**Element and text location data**
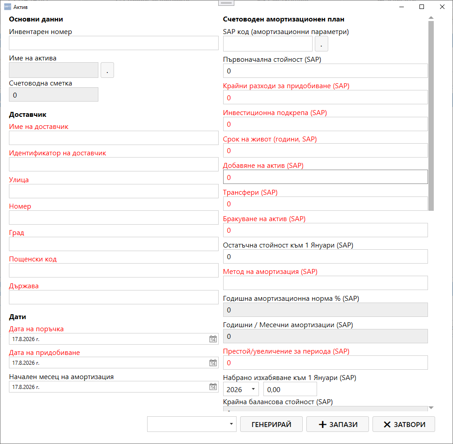Click the handle bar at the window's top center
The height and width of the screenshot is (444, 453).
point(226,3)
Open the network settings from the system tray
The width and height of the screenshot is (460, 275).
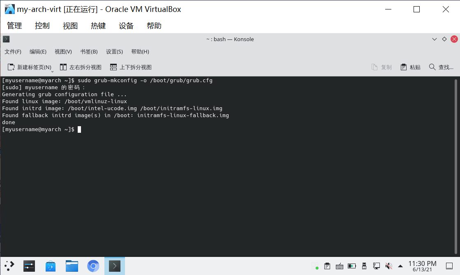point(376,266)
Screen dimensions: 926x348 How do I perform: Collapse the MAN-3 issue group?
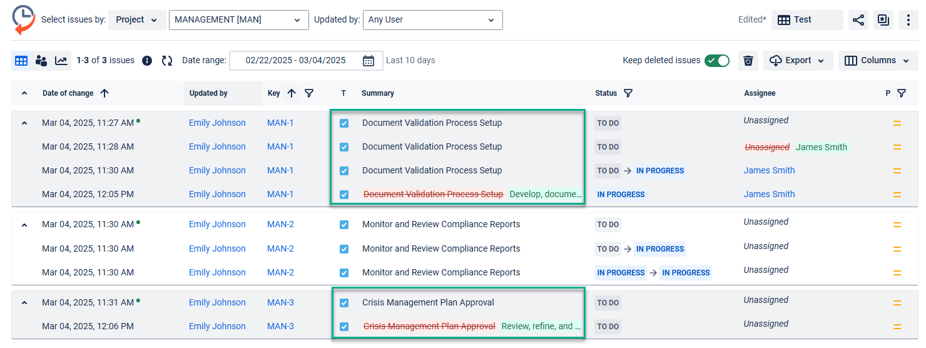pyautogui.click(x=24, y=303)
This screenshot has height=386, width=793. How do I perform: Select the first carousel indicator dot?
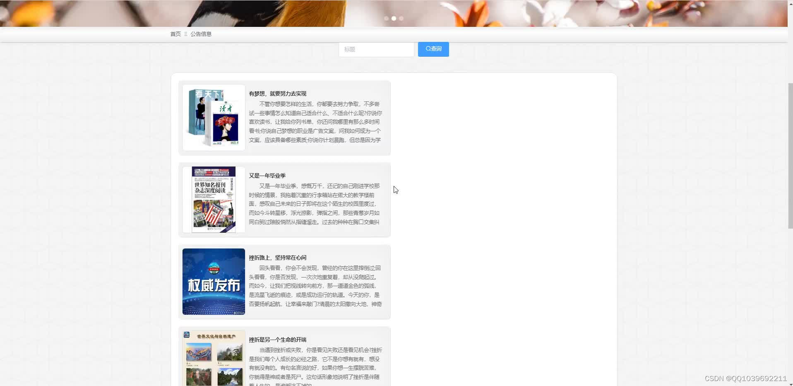coord(387,18)
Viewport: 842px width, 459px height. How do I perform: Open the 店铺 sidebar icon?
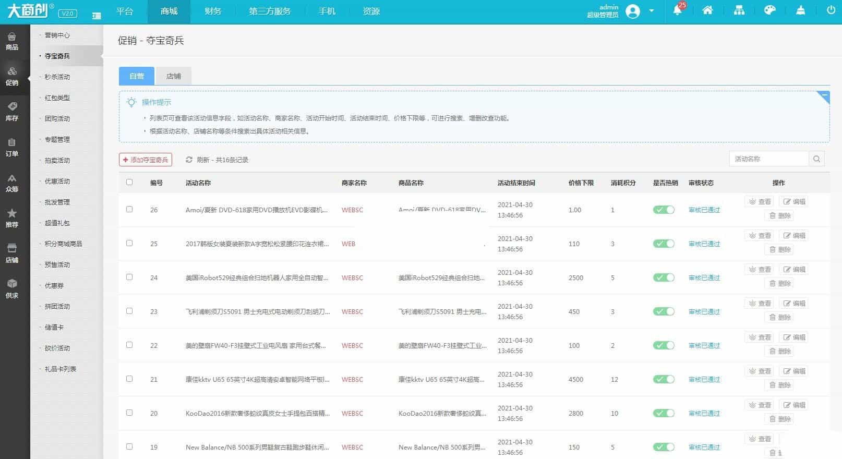[12, 253]
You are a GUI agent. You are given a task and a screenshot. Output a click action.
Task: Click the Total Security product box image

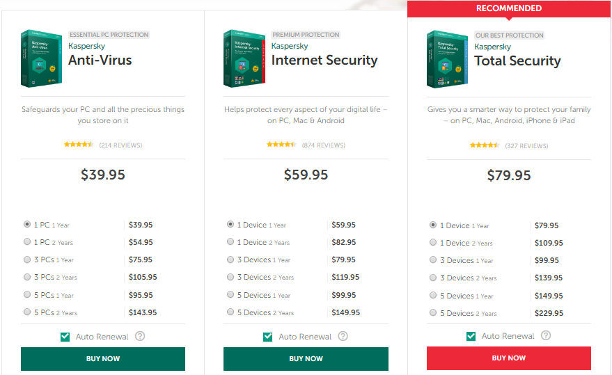point(447,59)
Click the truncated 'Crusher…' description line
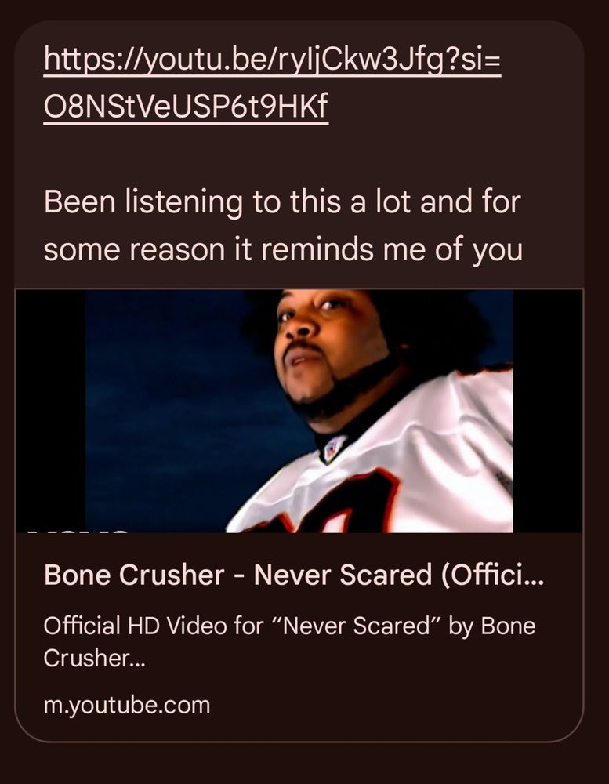This screenshot has width=609, height=784. coord(95,658)
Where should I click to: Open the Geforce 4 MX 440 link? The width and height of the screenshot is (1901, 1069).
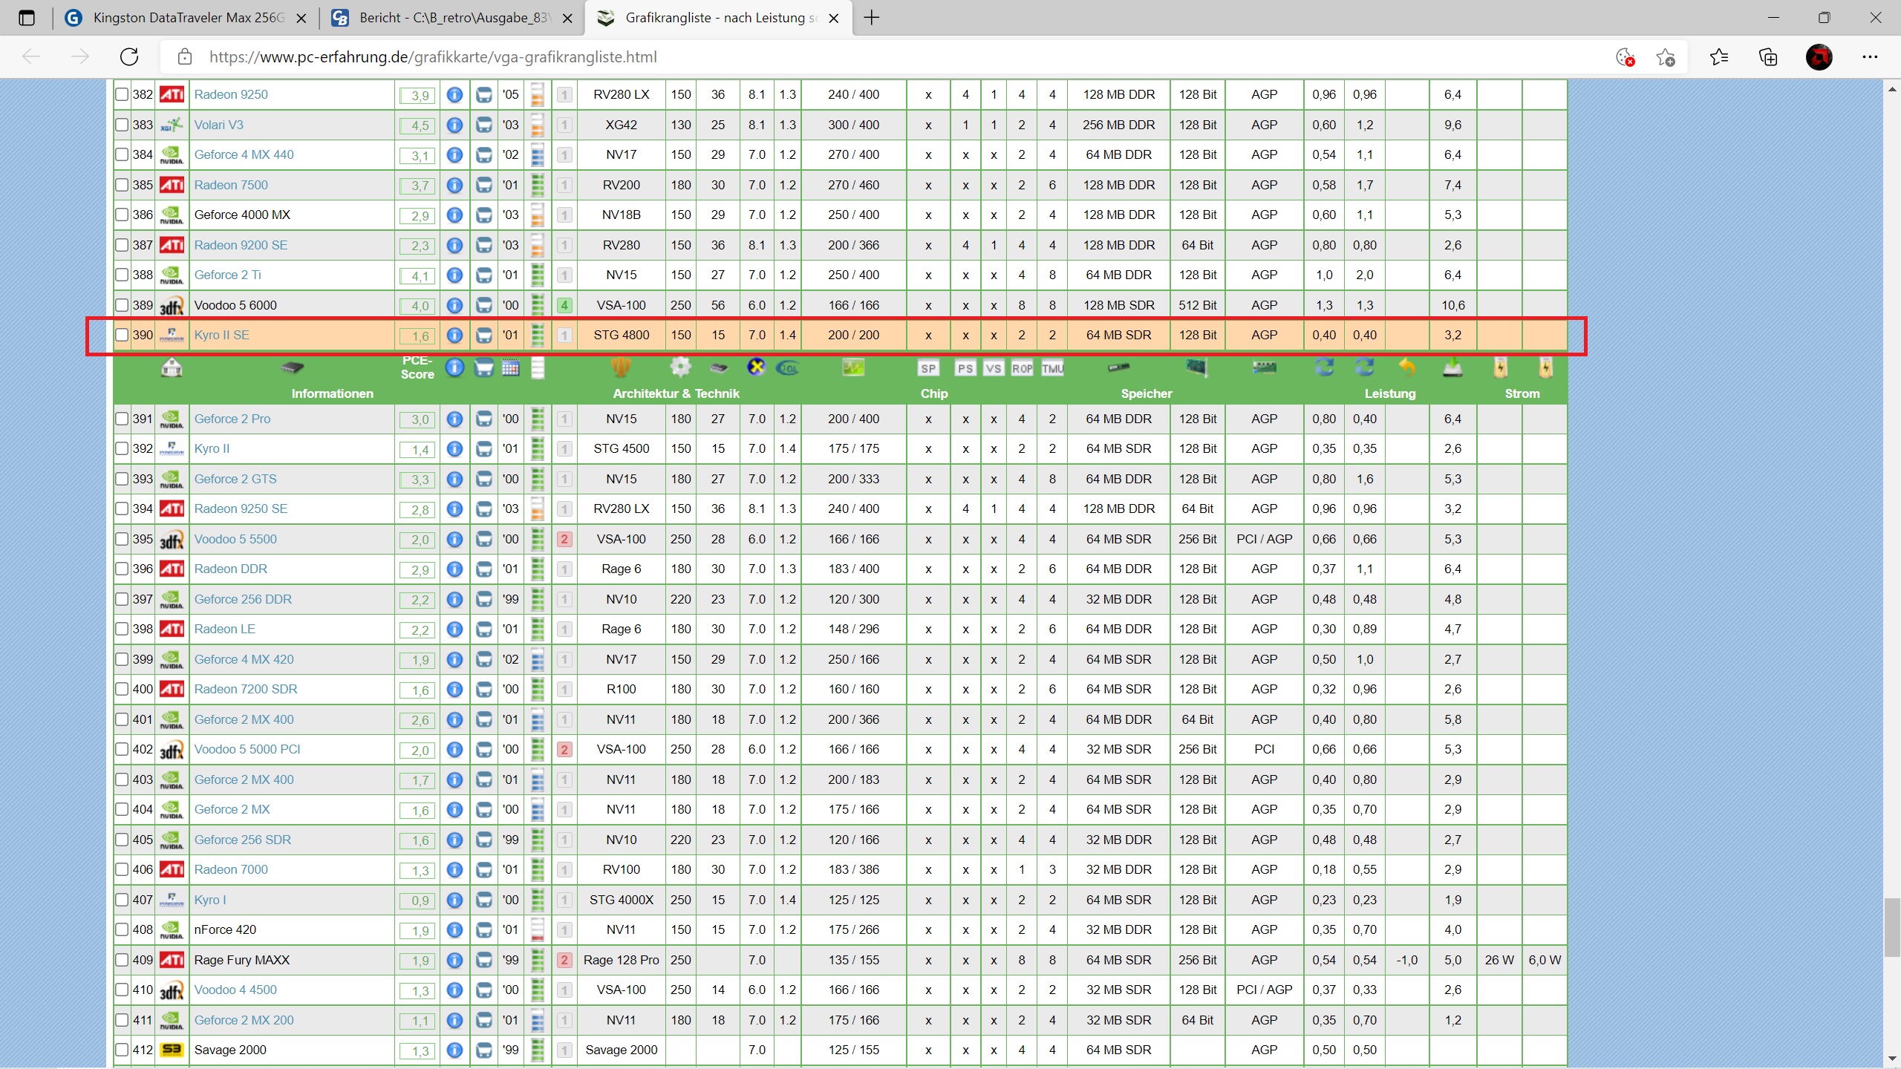[244, 154]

**WHAT THE TASK REQUIRES**
Reproduce all of the material above word for word, omitting the pictures.

**WORKED ANSWER**
Click the handle bar at the window's top center
The height and width of the screenshot is (444, 453).
point(226,3)
Open the network settings from the system tray
The width and height of the screenshot is (460, 275).
point(376,266)
Screen dimensions: 926x348 How do I perform: Collapse the MAN-3 issue group?
pyautogui.click(x=24, y=303)
This screenshot has height=386, width=793. How do I perform: Select the first carousel indicator dot?
coord(387,18)
Viewport: 842px width, 459px height. How do I perform: Open the 店铺 sidebar icon?
[12, 253]
You are a GUI agent. You are given a task and a screenshot. Output a click action.
Task: Click the Total Security product box image

point(447,59)
Click the truncated 'Crusher…' description line
This screenshot has width=609, height=784. coord(95,658)
Where should I click to: Open the Geforce 4 MX 440 link? The width and height of the screenshot is (1901, 1069).
[244, 154]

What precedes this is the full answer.